Problem
Everything from the line with "Given: Click the" to the line with "851x404 pixels." in the listing below, both lines included, needs to be copied exactly, apart from the pictures.

Supplied data
= Beginning of Section =

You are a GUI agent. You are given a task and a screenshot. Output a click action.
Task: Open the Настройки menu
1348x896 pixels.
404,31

= End of Section =
= Beginning of Section =

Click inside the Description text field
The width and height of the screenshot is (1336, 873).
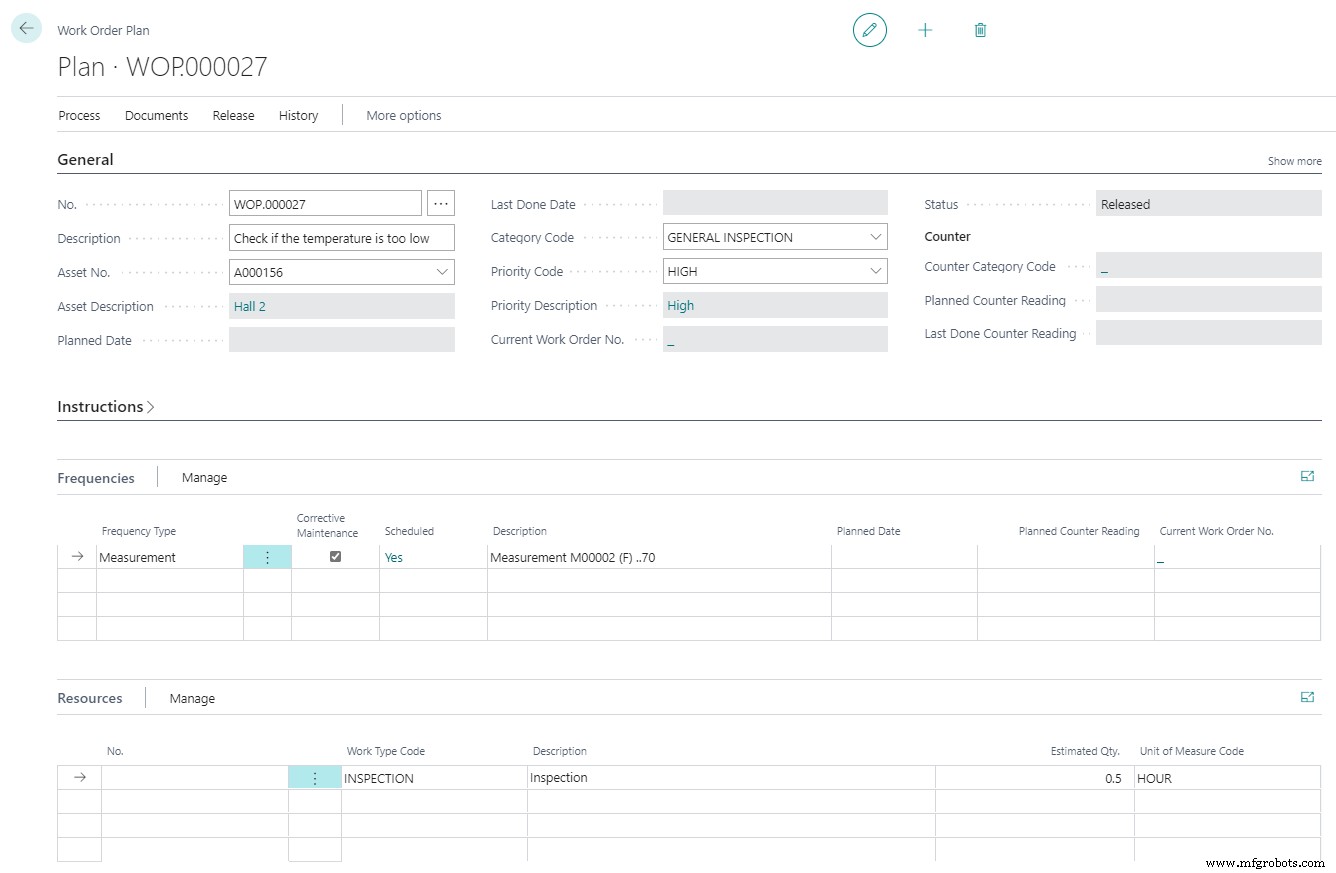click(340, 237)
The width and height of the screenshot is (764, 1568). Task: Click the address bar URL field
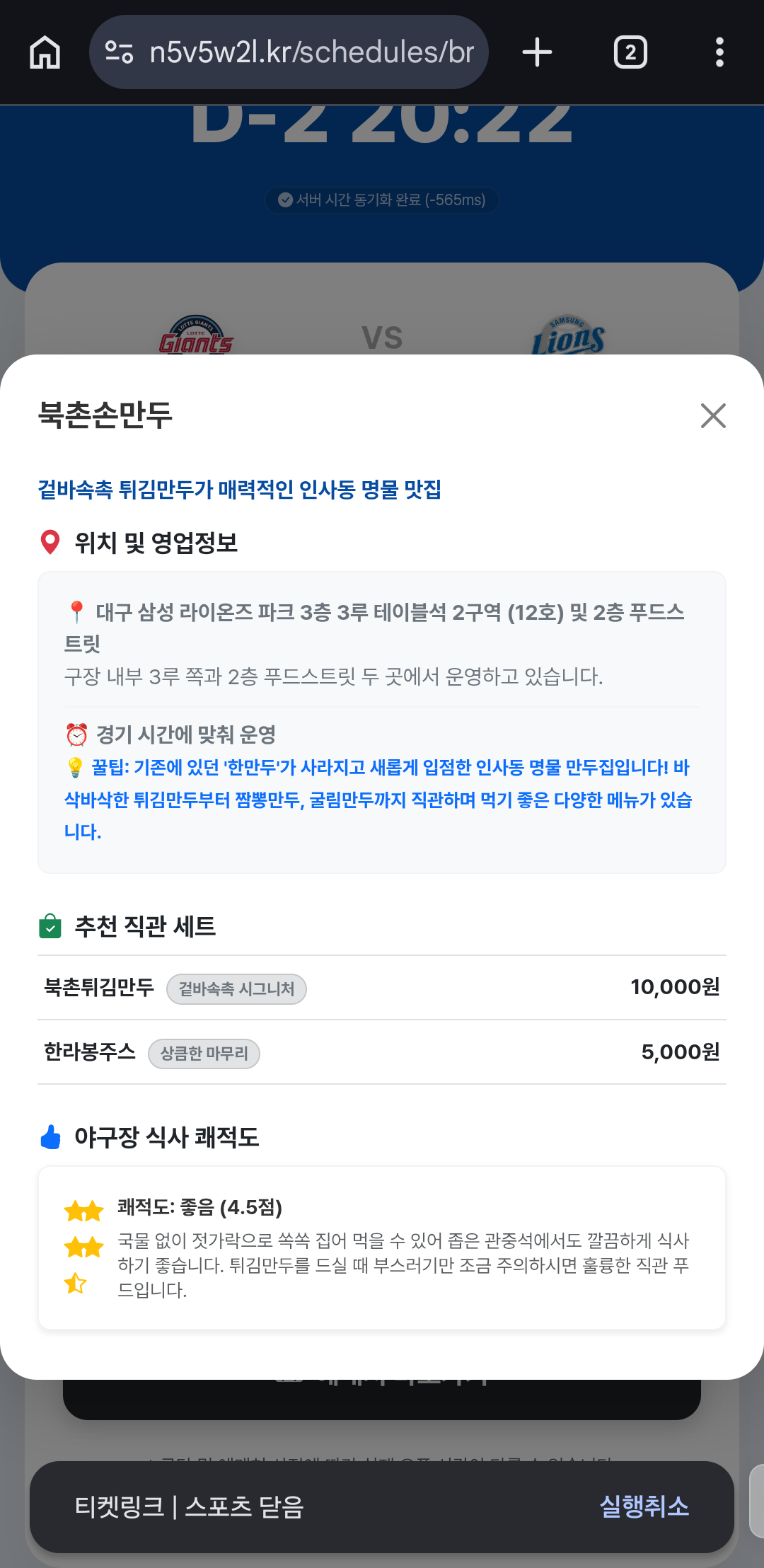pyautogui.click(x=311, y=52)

= End of Section =
= Beginning of Section =

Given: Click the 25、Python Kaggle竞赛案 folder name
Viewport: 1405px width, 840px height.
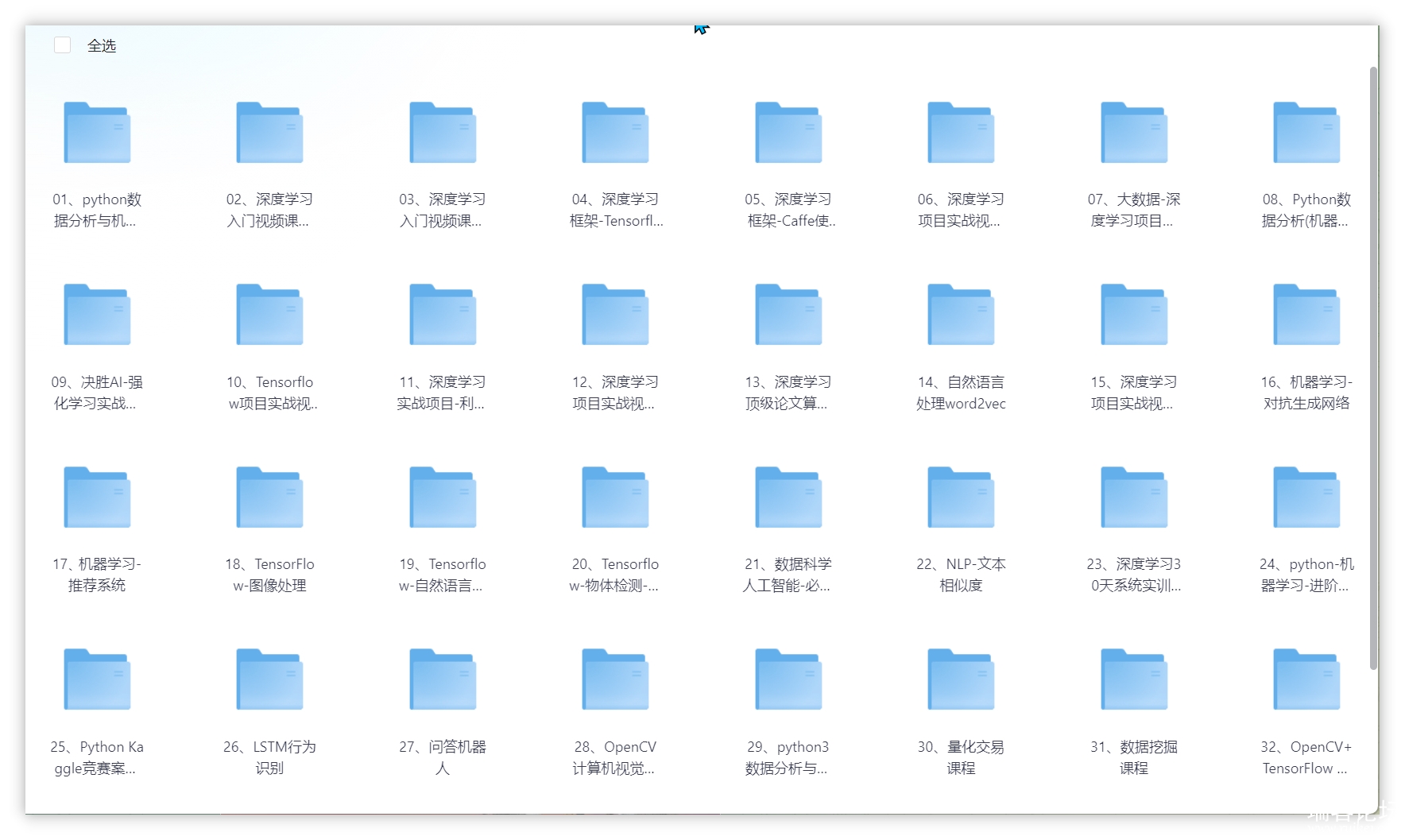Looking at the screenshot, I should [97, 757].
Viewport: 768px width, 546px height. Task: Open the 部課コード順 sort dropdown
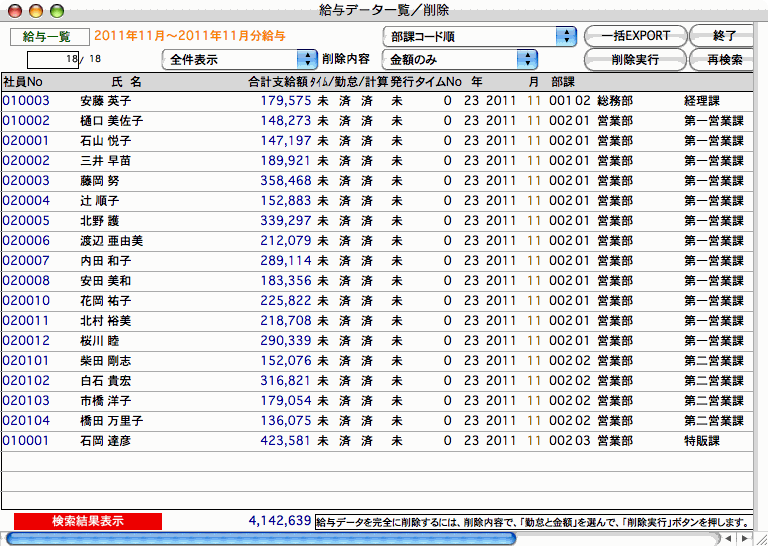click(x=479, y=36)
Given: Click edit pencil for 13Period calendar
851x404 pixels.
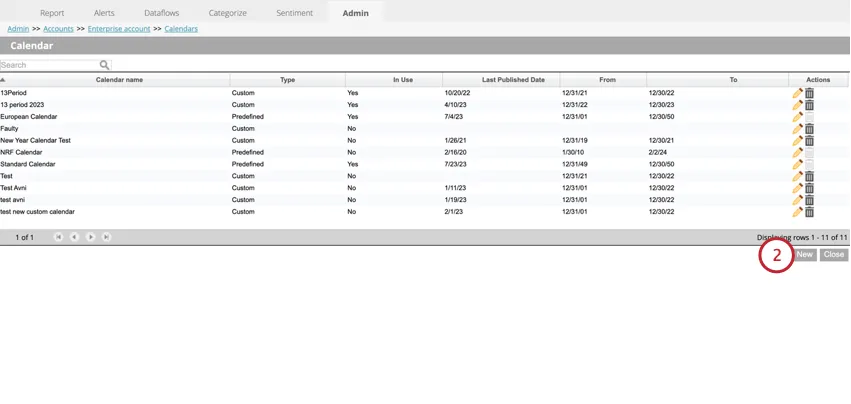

= End of Section =

Task result
Given: Click the 25、Python Kaggle竞赛案 folder name
Viewport: 1405px width, 840px height.
Looking at the screenshot, I should [97, 757].
Viewport: 768px width, 546px height. Task: Open the 部課コード順 sort dropdown
click(x=479, y=36)
Given: Click edit pencil for 13Period calendar
851x404 pixels.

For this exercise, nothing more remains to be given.